I've updated the idf4-branch to latest dev and changed uart code for rx and tx-mode 1. I have a bit less rx-fails and no tx-fails. Please check.
impressive. been running for 1hr+ with 0 fails
I've updated the idf4-branch to latest dev and changed uart code for rx and tx-mode 1. I have a bit less rx-fails and no tx-fails. Please check.
impressive. been running for 1hr+ with 0 fails
after 20hrs only 14 failed Tx and 12 failed Tx Reads. At 100% quality for both. The Rx fails is about half it was in the previous idf4 dev release. So all good.
Do you have logged the tx fails?
I'll do some tracing over the weekend to see why the Tx errors are high. On v3.4 I'm getting 0 at the moment:
react18 was upgraded in 3.4b18
lets get 3.4.1 out with the latest fixes and make 3.4.2 based on espressif arduino v2
ok.
I'll do some tracing over the weekend to see why the Tx errors are high. On v3.4 I'm getting 0 at the moment:
With the latest 3.4.2b I'm still seeing UART errors on both Rx/Tx. With the previous espressif 3.5 which I had running for 12 days I had zero fails. I'll do some tracing and debugging.
Have you checked what tx errors this are? Is it random or is there any time or telegram sytematic? I can not reproduce, my ems-master in not timing critical and any tx-mode works (i mostly use tx-mode 4). I'm curious about feedback from ems+ and ht3 users. BTW: I've added a syslog count/fail, is this usefull, should i add this to dev?
it's hard to find the Tx errors, without adding some extra debug code. They happen randomly every few hours and difficult to reproduce and capture without flooding the logs with raw telegrams.

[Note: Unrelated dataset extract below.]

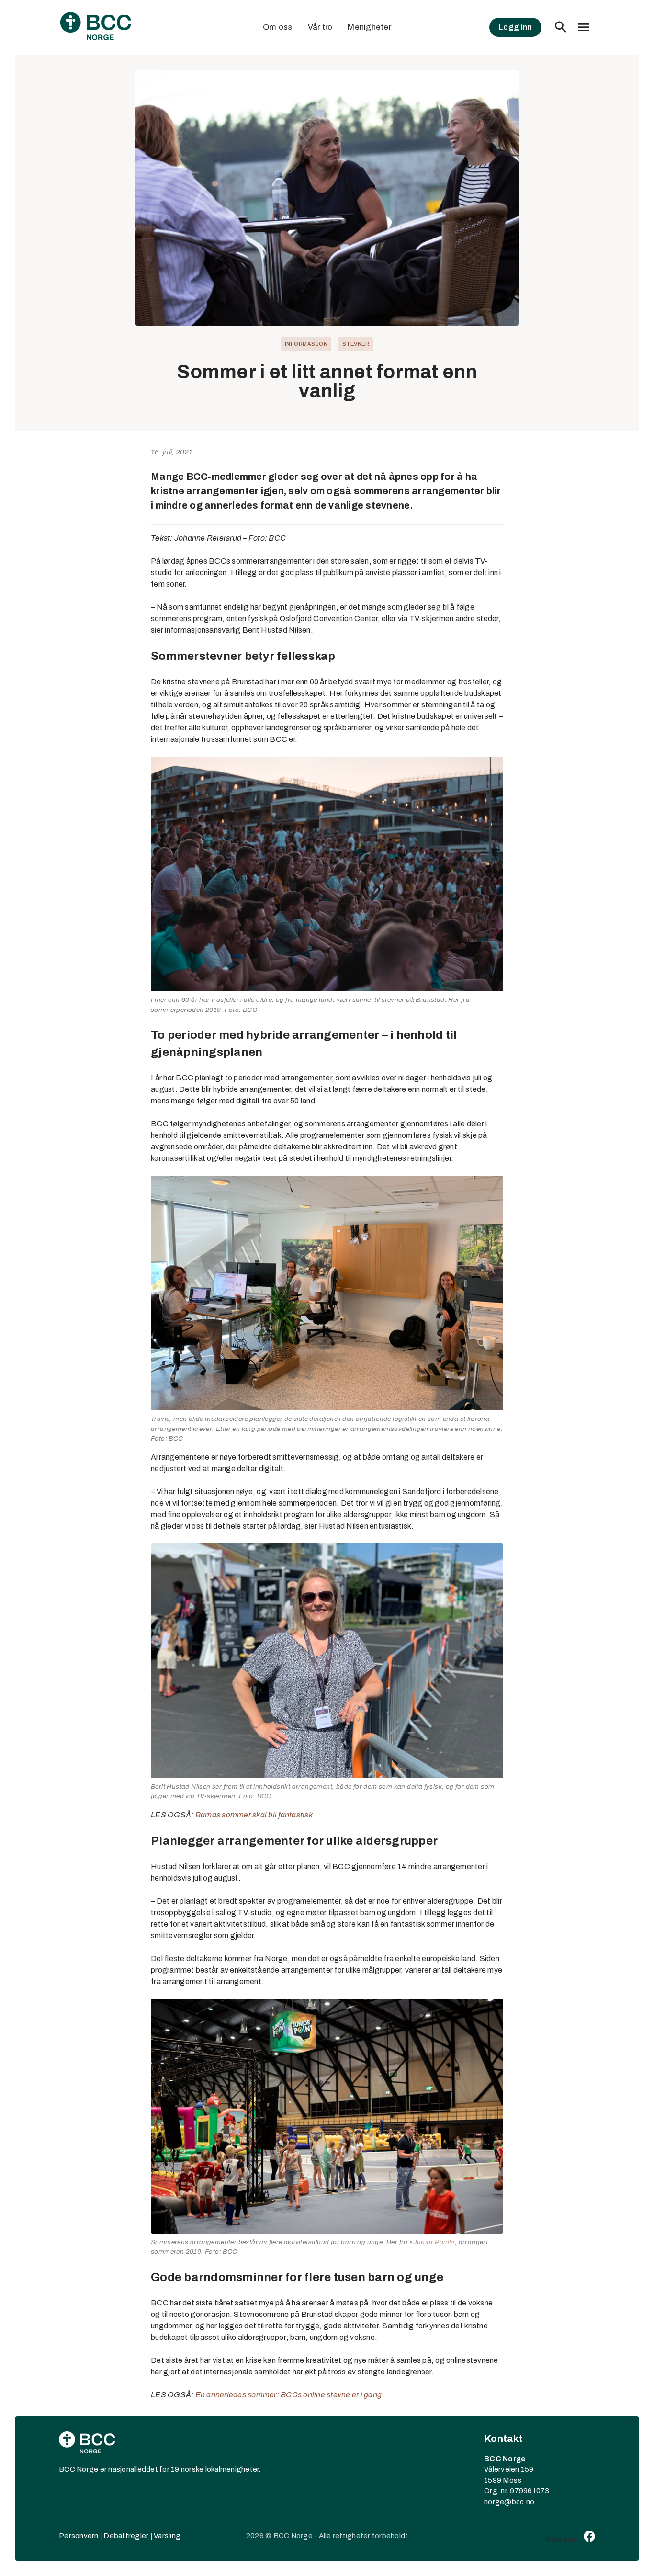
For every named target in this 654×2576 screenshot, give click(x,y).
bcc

syslog is good to add, although it'll show a lot of messages depending on the Level
You should see the tx telegram (to_string) in error-log-level with log-time: https://github.com/emsesp/EMS-ESP32/blob/794b3c04712ccdb0e278e4118670557fb5edda42/src/telegram.cpp#L596-L599
I'm more concerned about the Rx fails, it's one every 50mins. Thats on txmode=1. I'll try 4 (hardware) now
I'm more concerned about the Rx fails, it's one every 50mins. Thats on txmode=1. I'll try 4 (hardware) now
No Tx errors with TxMode 4 (Hardware) after 1d16h on latest dev build. Rx has 22 fails from 134,883 which isn't bad. Still not as solid as 3.4.1 but close.
all done. works fine
The core ESP32 arduino framework has been upgraded to v2.0.0 and PlatformIO will upgrade automatically to this unless we force it to stay on 3.5. Which is fine, but breaks a few things. At first glance, we need to modify the UART code and replace our LittleFS library with the core's version. While we're at it we could look at upgrading to the brand new NodeJS 18.0 and also migrating to ReactJS 18.